Identification de l'établissement

Identifiant de l'établissement

SSP0012236

Nom usuel SERIPHARM
Commune(s) 72181 LE MANS
Plan de situation
Emplacement de l'établissement
Fond de carte PLAN IGN ©
Plan de situation de l'établissement
Nombre d'information de l'administration 1
Historique des informations de l'administration
Identifiant Date de début Date de fin Date de dernière mise à jour
SSP001223601 01/10/2018

Information de l'administration concernant une pollution suspectée ou avérée (ex-BASOL) (1/1)

Identifiant de l'information de l'administration

SSP001223601

Date de dernière mise à jour 01/10/2018
Statut de l'instruction En cours
Nom Usuel Non renseigné
Autre(s) identifiant(s)
72.0037 (BASOL)
Environnement L’usine est localisée au Nord-Ouest de la commune du MANS dans une zone à vocation scolaire (Université du MANS) appelée "Technopole Université". La construction de l’usine date de 1992-1993 (bâtiments A, B et C - partie Nord-Est actuelle), sur des terrains qui avaient jusque-là une vocation agricole. En 1996, RHONE POULENC fait l’acquisition du site et de parcelles agricoles voisines (662, 658 et 659) et construit alors au Sud et surtout à l’Ouest les bâtiments E, F, G et H. En 2003, le site est racheté par SERIPHARM, l’exploitant actuel, qui fait ensuite l’acquisition des parcelles 663, 902 et 883 au Sud de l’usine en 2005.
En 2015, la société souhaite construire 1 nouveau bâtiment au niveau de la zone Sud du site. Cette zone a fait l’objet par le passé de pratiques et d’activités ayant pu engendrer une pollution des sols.

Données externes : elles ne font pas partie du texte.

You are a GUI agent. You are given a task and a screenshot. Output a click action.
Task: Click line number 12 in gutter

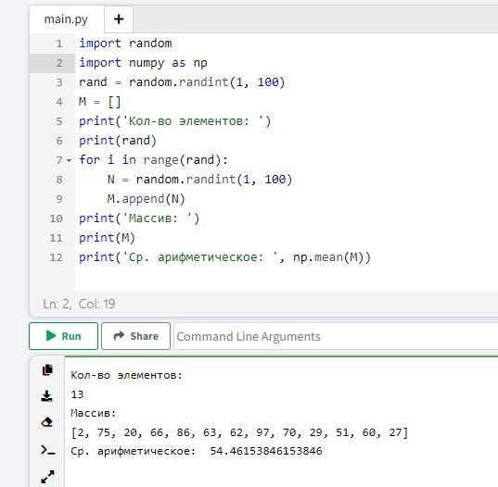(x=56, y=257)
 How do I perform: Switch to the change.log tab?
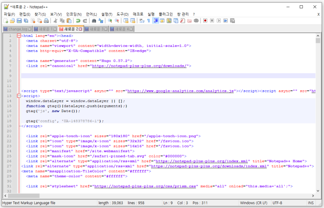point(17,29)
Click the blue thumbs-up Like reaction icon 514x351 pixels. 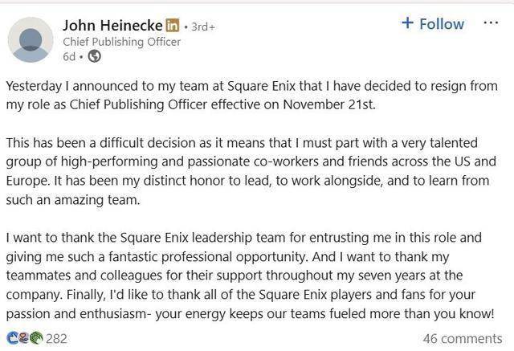pos(12,338)
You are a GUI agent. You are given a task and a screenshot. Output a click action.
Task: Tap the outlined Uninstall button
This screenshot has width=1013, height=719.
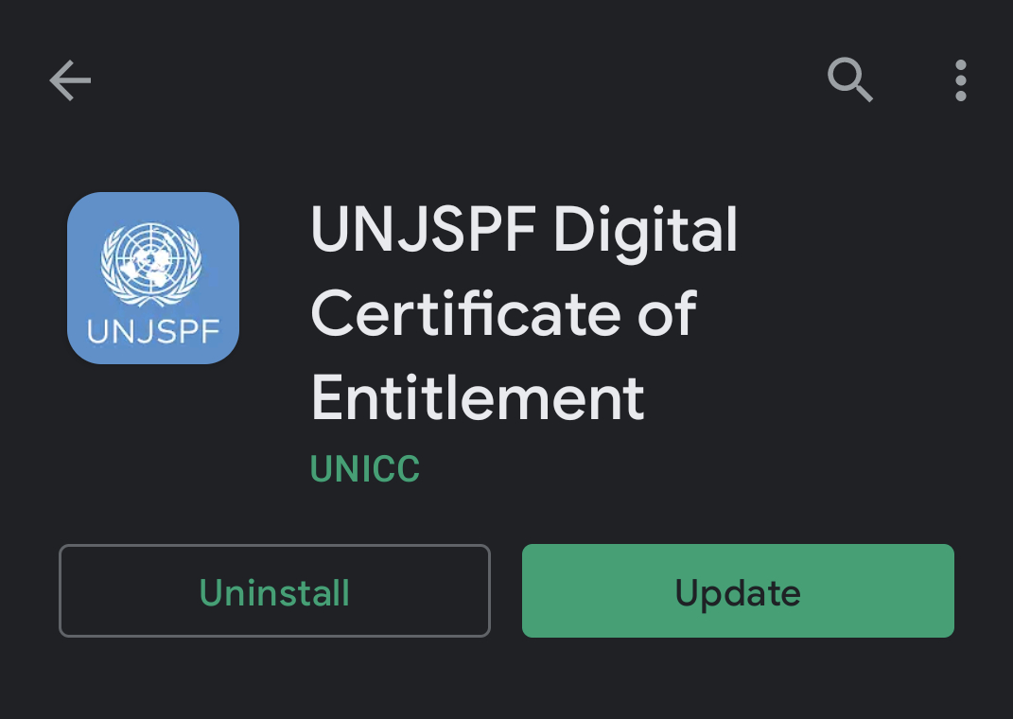[274, 590]
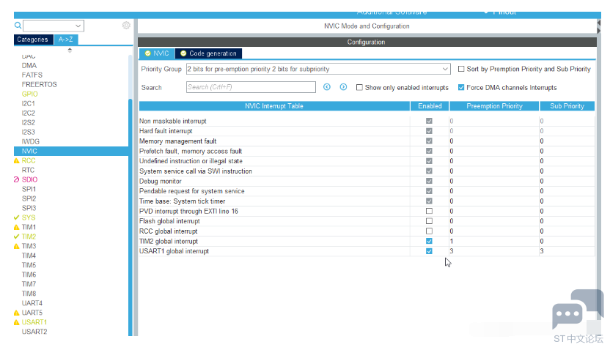The height and width of the screenshot is (350, 610).
Task: Open the Priority Group dropdown
Action: 317,69
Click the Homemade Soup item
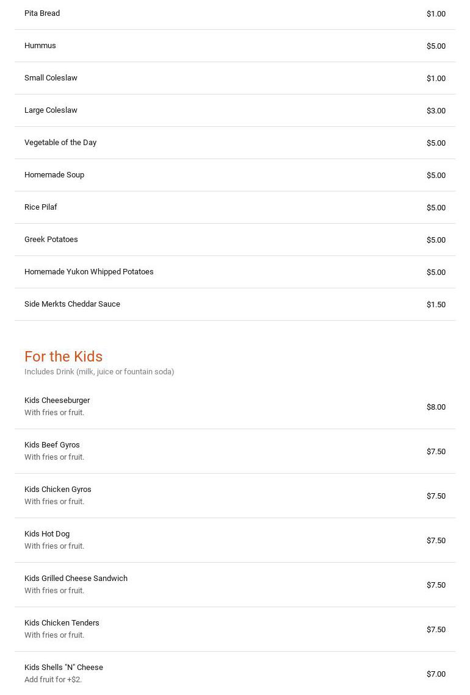The width and height of the screenshot is (470, 695). pos(54,175)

Le sous-sol au droit du site est constitué d’une succession de couches de sables et de limons reposant sur des formations marno-sableuses. La première nappe rencontrée est drainée via le réservoir alluvial vers LA SARTHE. C’est une nappe perchée et discontinue (sauf en période de hautes eaux) à 7 m de profondeur, dont le sens d’écoulement se fait vers l’Est/Sud-Est. Elle est utilisée en aval hydraulique de l’usine pour des usages industriels et domestique. Cette nappe est suivie par un réseau de piézomètres sur le site SERIPHARM. Sa vitesse d’écoulement est lente de l'ordre de quelques millimètres à centimètres par jour.
Description Les premières investigations environnementales sont liées à la vente du site par RHONE POULENC en 1998 et sont complétées par l’acheteur en 2002, puis ont été compléter à partir de 2015.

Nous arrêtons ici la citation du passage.